New York City Health Commissioner Ashwin Vasan said on Wednesday that significant progress had been made in containing the spread of monkeypox, as cases have continued to drop since late this summer.

“We have turned a corner that I hope indicates that we now have the upper hand on this outbreak,” Vasan said in a briefing on COVID-19, polio, and monkeypox, the city’s three ongoing public health crises.

City officials declared monkeypox a public health emergency in July, days after the World Health Organization deemed it a “public health emergency of international concern.”

Monkeypox has largely affected men who have sex with men, but anyone can be infected. More than 3,600 cases have been reported in the city since the start of the crisis, making up the bulk of the cases reported in New York state.

But Vasan said “we cannot yet declare victory,” even though recorded cases have declined from a peak of 70 each day in early August to fewer than 10 last week.

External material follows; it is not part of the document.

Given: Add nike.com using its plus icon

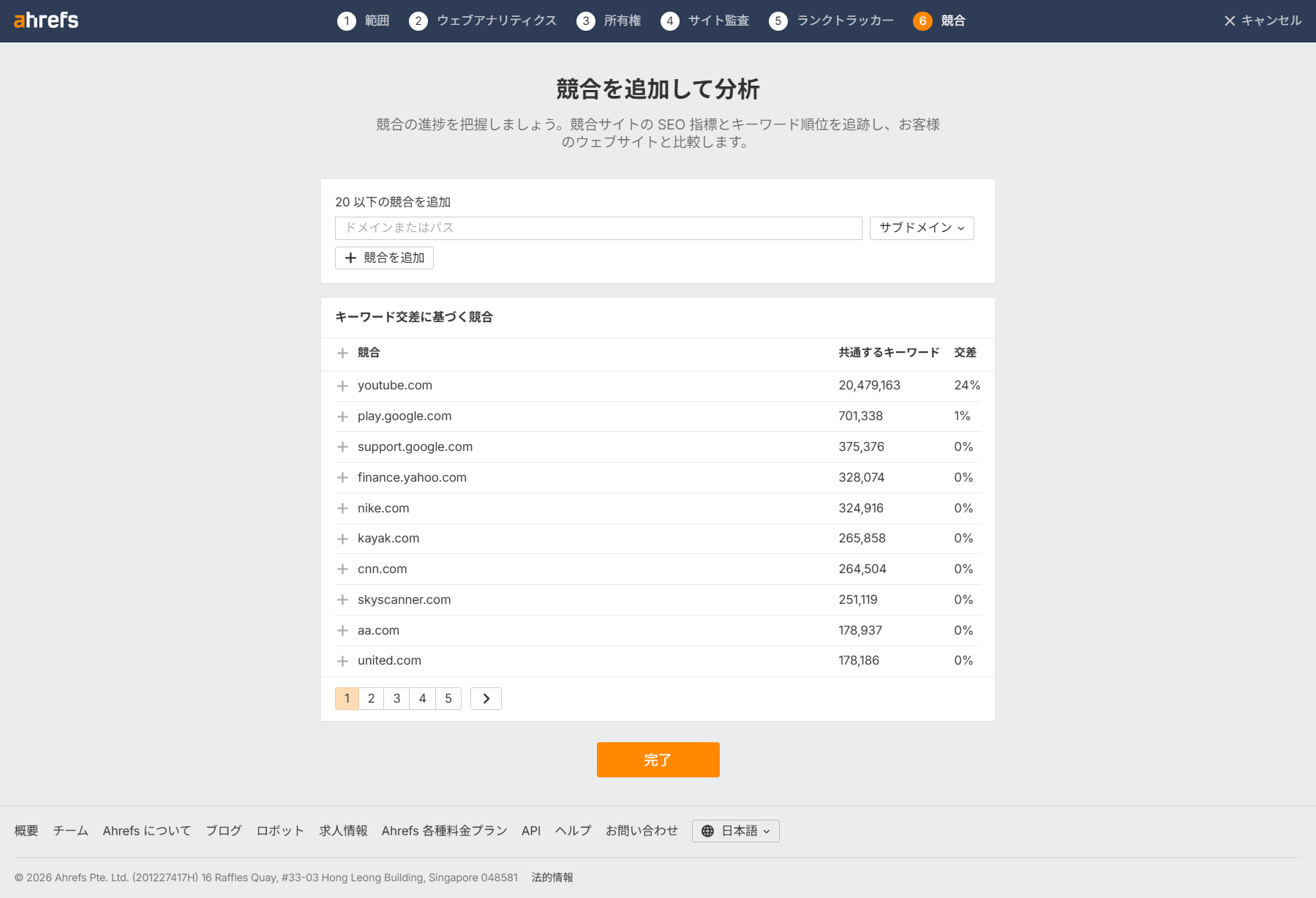Looking at the screenshot, I should [x=342, y=508].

“The fact is that we've had real challenges,” Vasan said during the press briefing on Wednesday. “Scarce vaccine supply, a virus that was behaving in unpredictable ways — and there were technical glitches and midcourse changes to the method of vaccine administration that understandably led New Yorkers to frustration and questions.”

Both the city and federal governments had initially been criticized as being slow to respond to the outbreak, as lines of people awaiting the monkeypox vaccine stretched down city blocks this summer.

Issues with the city’s appointment portal for monkeypox vaccines caused widespread frustration earlier this summer among New Yorkers clamoring for the vaccine. Vaccine eligibility has since been expanded to anyone considered at risk of contracting monkeypox, based on criteria outlined by the city health department. An August pivot in administering the shots also expanded the supply of doses.